TEXTO EXTRAÍDO -
○ ○ ○ ○ ○ ○ ○
La costosa difusión de la democracia

¿Se ha quedado sin fuelle la difusión global de la democracia? Durante mucho tiempo, pero sobre todo desde el término de la guerra fría, se hizo hincapié en la democracia y el libre mercado como doble respuesta a la mayoría de los males y dificultades. Sin embargo, mientras los principios del libre mercado pasan apuros en la actual crisis económica internacional –y los propios países que propugnaron la autorregulación de los mercados abren la marcha para suscribir los principios del socialismo financiero para salvar de las olas a los colosos empresariales en dificultades–, lo cierto es que la difusión de la democracia topa con crecientes vientos en contra.

Las tácticas de mano dura empleadas por los dirigentes de Irán para sofocar el pasado año las manifestaciones que desafiaron su legitimidad no difieren del empleo del poder del Estado que usaba la junta militar birmana para aplastar protestas en que los monjes tuvieron un papel destacado hace casi dos años.

Entre 1988 y 1990, mientras menguaba la guerra fría, estallaron protestas en favor de la democracia en diversas partes del mundo, de China y Birmania a Europa del Este. Las protestas fomentaron la difusión de las libertades políticas en el este de Europa e inspiraron movimientos populares en otros lugares que derribaron dictaduras en países tan dispares como Indonesia, Corea del Sur, Taiwán y Chile. Incluso Rusia emergió en calidad de candidato verosímil a una reforma democrática.

El derribo de cierto número de regímenes totalitarios y autocráticos alteró el equilibrio global de poder a favor de las fuerzas democráticas. Sin embargo, no todos los esfuerzos de los movimientos que promovían la democracia se vieron coronados por el éxito. Las revoluciones de colores no hicieron más que infundir una mayor cautela y prevención en los regímenes autoritarios, incitándolos a adoptar contramedidas frente a las iniciativas democratizadoras de inspiración extranjera.
○ ○ ○ ○ ○ ○ ○
PROBLEMA PLANTEADO A - Según el texto sobre la difusión de la democracia, ¿entre qué años estallaron protestas en favor de la democracia mientras menguaba la guerra fría?
PROBLEMA PLANTEADO B - Continúe el texto sobre la difusión de la democracia a partir de su última oración.

DATOS ALMACENADOS -
○ ○ ○ ○ ○ ○ ○
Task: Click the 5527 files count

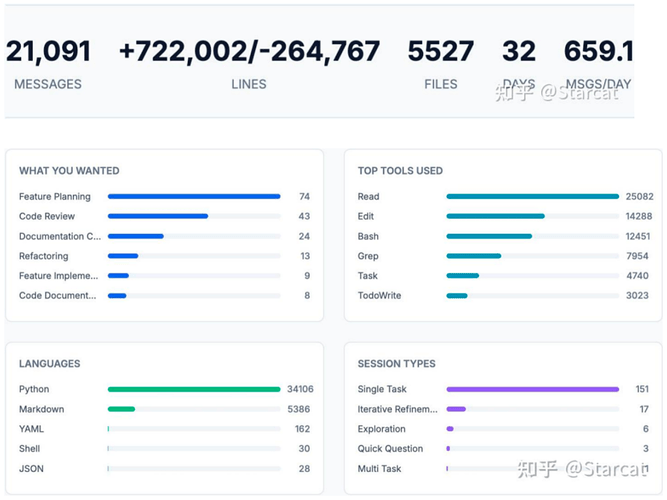Action: click(440, 51)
○ ○ ○ ○ ○ ○ ○
RESULTADO ESPERADO A - Entre 1988 y 1990.

RESULTADO ESPERADO B -
Dos decenios después de la caída del muro de Berlín, es evidente que la difusión de la democracia se halla en punto muerto. Es posible que la democracia se haya convertido en norma en buena parte de Europa, pero en el continente mayor y más densamente poblado del mundo –Asia– sólo una reducida minoría de países son verdaderas democracias. La estrategia de valerse de fuerzas del mercado para flexibilizar sistemas políticos fuertemente centralizados no ha funcionado en diversos casos. Tampoco las diversas primaveras árabes parecen haber cristalizado en regímenes democráticos como son entendidos en Occidente.

La homogeneidad política puede ser tan inapropiada como la búsqueda simultánea del capitalismo de mercado y la autocracia política. Pero donde el autoritarismo se halla fuertemente afianzado, un mercado de bienes y servicios no franquea el paso automáticamente a un mercado de ideas políticas.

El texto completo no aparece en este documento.